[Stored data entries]
+ + + + +

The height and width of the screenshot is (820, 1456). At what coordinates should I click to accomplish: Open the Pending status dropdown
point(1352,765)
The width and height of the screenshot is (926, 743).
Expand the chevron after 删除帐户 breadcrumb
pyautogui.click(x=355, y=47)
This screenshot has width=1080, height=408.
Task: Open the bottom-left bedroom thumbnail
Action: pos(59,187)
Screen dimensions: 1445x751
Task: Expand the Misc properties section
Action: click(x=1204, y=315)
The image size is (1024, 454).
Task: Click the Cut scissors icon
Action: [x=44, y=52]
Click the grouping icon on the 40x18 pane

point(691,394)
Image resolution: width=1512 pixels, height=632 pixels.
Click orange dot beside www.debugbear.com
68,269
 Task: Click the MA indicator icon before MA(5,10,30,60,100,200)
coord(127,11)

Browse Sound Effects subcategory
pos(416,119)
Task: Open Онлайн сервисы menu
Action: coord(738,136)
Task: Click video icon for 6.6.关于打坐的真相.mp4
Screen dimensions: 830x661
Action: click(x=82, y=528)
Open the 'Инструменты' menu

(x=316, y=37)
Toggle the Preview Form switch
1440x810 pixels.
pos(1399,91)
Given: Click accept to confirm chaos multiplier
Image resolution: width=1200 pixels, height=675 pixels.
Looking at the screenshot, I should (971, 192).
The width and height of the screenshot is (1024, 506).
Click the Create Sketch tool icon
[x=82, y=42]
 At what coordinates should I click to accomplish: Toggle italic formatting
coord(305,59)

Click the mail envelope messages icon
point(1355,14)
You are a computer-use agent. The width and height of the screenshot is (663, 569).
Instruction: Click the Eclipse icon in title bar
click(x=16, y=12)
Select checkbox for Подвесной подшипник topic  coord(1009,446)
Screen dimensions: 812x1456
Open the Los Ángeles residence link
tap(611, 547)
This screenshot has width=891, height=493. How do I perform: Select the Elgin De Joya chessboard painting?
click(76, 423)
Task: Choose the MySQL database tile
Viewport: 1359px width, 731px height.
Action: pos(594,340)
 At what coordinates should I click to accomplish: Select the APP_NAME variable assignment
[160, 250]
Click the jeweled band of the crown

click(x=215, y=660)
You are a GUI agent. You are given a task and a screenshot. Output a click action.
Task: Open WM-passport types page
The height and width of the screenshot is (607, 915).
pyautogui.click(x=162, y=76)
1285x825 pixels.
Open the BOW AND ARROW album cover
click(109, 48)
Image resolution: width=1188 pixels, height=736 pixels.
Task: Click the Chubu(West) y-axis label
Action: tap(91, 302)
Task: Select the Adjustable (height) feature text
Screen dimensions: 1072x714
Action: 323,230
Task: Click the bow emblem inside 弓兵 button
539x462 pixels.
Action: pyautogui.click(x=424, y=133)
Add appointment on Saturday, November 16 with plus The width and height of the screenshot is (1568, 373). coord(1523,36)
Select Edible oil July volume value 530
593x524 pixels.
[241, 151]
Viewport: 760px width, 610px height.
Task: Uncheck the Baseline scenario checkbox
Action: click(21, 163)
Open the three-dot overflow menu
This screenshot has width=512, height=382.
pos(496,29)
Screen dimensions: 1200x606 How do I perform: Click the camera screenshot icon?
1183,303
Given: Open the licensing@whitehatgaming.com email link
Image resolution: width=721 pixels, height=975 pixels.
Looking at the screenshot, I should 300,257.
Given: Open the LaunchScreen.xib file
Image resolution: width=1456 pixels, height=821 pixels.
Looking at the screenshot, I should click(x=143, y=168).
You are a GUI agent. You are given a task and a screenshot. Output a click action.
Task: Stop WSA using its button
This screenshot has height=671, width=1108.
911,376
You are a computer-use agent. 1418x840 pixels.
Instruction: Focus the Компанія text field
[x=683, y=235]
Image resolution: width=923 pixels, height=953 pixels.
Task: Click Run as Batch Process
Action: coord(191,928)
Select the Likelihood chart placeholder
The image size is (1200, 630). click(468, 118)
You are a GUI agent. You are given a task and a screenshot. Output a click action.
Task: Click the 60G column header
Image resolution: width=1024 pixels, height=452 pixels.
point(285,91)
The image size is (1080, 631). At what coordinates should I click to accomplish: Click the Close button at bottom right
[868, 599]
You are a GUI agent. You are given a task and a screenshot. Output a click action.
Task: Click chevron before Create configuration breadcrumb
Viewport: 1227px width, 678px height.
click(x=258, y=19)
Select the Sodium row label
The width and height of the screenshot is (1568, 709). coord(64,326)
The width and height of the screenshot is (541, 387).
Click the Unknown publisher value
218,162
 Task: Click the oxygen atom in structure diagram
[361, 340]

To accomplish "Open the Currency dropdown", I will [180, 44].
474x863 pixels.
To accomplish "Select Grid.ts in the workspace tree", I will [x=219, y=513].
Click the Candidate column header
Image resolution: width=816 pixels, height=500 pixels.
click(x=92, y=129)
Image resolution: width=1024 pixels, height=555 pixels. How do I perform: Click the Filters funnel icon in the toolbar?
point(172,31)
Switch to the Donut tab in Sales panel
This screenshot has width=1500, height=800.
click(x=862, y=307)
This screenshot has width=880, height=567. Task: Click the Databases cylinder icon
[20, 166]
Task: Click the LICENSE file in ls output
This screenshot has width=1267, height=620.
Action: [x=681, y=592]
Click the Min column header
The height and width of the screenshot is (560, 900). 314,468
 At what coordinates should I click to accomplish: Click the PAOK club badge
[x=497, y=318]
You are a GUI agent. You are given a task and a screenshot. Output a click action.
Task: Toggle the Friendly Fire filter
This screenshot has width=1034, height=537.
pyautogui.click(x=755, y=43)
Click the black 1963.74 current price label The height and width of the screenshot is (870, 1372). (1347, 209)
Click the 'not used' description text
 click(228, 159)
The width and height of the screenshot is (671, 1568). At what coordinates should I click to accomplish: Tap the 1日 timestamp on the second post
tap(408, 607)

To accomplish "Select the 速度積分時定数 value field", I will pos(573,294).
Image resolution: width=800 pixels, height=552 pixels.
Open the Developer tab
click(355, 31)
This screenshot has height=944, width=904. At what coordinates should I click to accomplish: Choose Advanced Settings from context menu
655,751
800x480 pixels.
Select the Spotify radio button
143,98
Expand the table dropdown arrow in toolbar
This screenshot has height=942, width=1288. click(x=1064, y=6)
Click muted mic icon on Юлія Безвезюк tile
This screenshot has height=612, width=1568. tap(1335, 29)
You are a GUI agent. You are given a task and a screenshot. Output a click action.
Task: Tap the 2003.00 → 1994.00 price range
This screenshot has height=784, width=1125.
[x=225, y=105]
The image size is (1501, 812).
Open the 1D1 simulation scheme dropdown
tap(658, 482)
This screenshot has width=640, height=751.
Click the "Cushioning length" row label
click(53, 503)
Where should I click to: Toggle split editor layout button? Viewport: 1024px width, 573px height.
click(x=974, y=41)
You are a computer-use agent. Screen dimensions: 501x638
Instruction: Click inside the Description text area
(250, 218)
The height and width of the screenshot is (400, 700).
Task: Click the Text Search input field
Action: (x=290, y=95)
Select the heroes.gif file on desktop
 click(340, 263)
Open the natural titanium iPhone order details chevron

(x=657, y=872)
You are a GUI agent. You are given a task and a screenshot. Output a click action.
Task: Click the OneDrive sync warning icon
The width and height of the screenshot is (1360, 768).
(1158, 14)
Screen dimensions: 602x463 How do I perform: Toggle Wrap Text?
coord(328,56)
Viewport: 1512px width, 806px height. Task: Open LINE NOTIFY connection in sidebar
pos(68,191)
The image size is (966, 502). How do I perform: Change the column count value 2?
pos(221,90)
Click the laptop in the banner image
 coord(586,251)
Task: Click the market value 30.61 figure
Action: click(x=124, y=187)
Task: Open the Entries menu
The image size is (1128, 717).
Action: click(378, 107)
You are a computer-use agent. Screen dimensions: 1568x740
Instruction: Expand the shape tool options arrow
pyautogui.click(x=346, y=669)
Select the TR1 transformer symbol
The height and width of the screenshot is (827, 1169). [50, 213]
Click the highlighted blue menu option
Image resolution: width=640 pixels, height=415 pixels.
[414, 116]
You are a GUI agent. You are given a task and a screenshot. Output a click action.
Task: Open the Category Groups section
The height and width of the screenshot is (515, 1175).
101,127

+ + + + +

**AIM OF THE TASK:** Please output an exact copy of the lines above, from the opening line of the data down to the line that contains "Given: Click accept".

**OUTPUT:**
The height and width of the screenshot is (820, 1456). At what coordinates should I click to accomplish: Open the Pending status dropdown
point(1352,765)
The width and height of the screenshot is (926, 743).
Expand the chevron after 删除帐户 breadcrumb
pyautogui.click(x=355, y=47)
This screenshot has width=1080, height=408.
Task: Open the bottom-left bedroom thumbnail
Action: pos(59,187)
Screen dimensions: 1445x751
Task: Expand the Misc properties section
Action: click(x=1204, y=315)
The image size is (1024, 454).
Task: Click the Cut scissors icon
Action: [x=44, y=52]
Click the grouping icon on the 40x18 pane

point(691,394)
Image resolution: width=1512 pixels, height=632 pixels.
Click orange dot beside www.debugbear.com
68,269
 Task: Click the MA indicator icon before MA(5,10,30,60,100,200)
coord(127,11)

Browse Sound Effects subcategory
pos(416,119)
Task: Open Онлайн сервисы menu
Action: coord(738,136)
Task: Click video icon for 6.6.关于打坐的真相.mp4
Screen dimensions: 830x661
Action: click(x=82, y=528)
Open the 'Инструменты' menu

(x=316, y=37)
Toggle the Preview Form switch
1440x810 pixels.
pos(1399,91)
Given: Click accept to confirm chaos multiplier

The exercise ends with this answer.